WMCore icon indicating copy to clipboard operation
WMCore copied to clipboard

MSUnmerged: Add multithreading for remote operations

Open todor-ivanov opened this issue 1 year ago • 3 comments

Impact of the new feature MSUnmerged

Is your feature request related to a problem? Please describe. This issue is a request for feature development, following our findings we have made in the previous issue related to the service slowness: https://github.com/dmwm/WMCore/issues/11701#issuecomment-1791072045

Long story short the WebDAV protocol is obviously slower than SRMv2 in communicating remote data control commands (like listdir and stat) between the server and the client. One way to mitigate this slowness is to try to avoid recursive remote operations to the best we can. This is what we do with this PR: https://github.com/dmwm/WMCore/pull/11781 Unfortunately this won't work for every site (especially for those which are using WebDAV as a proxy protocol to xrootd, but I may be wrong here - this needs to be doublechecked).

So the proper way to overcome the situation is to implement some sort of parallelization of remote operations, because they are implying the constraint here. And since the delays are mostly remote communication dependent it is natural to think about increasing the number of communication sessions locally - inside a single service instance (K8 pod).

Describe the solution you'd like

There are two places in MSUnmerged, where we can do that.
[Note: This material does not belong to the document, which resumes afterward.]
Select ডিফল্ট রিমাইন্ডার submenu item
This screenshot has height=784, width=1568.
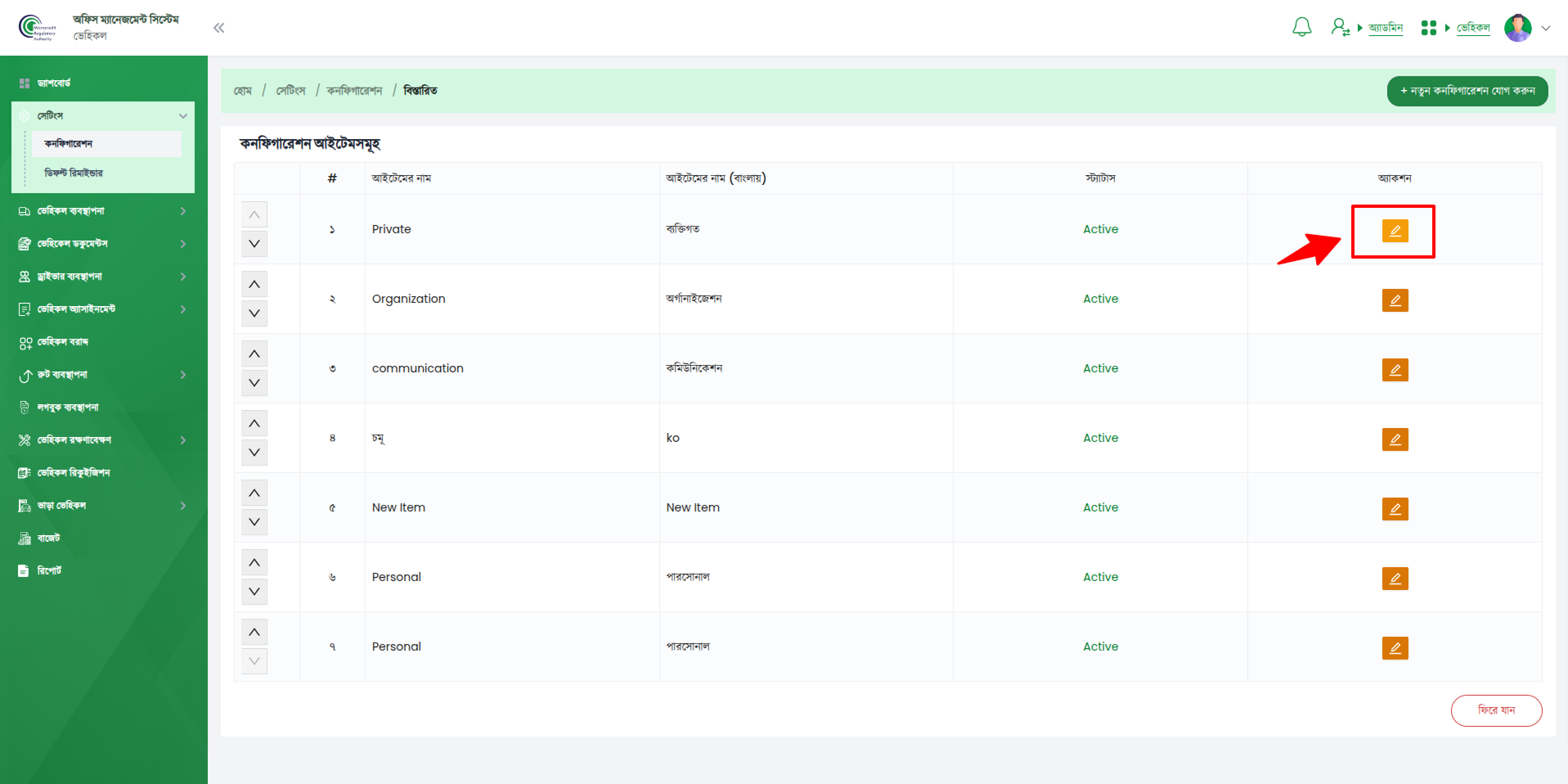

The two of them reflecting a different granularity:

  • We can try to spread multiple threads on a per RSE basis, here: https://github.com/dmwm/WMCore/blob/21342f5af95dfaa6af30aa92a714739799ed1160/src/python/WMCore/MicroService/MSUnmerged/MSUnmerged.py#L281-L284

In this approach we should create N pipelines and assign them to N threads. This way by sending one RSE at a time through through 1 pipelines we should scale up N times, because we will run N RSEs simultaneously, and expecting to reduce the I/O wait N folds.

  • We can try to spread multiple threads on a per baseDirectory basis, here: https://github.com/dmwm/WMCore/blob/21342f5af95dfaa6af30aa92a714739799ed1160/src/python/WMCore/MicroService/MSUnmerged/MSUnmerged.py#L325

In this approach we should create N threads in the background, and then we should simply slice this data structure: rse['files']['toDelete'] in slices of size N and then start feeding the N threads with the resultant N subsets of the data. This will basically create N FIFO queues, which should again supposedly reduce the I/O wait N folds.

Restrictions:

  • In the first approach we will hit some memory limits, because uploading N RSEs in memory would be quite expensive.
  • In the second approach we already have everything in memory, so in that sense this one is much more promissing, but as will be seen down from my small scale test, this one is actually CPU limited.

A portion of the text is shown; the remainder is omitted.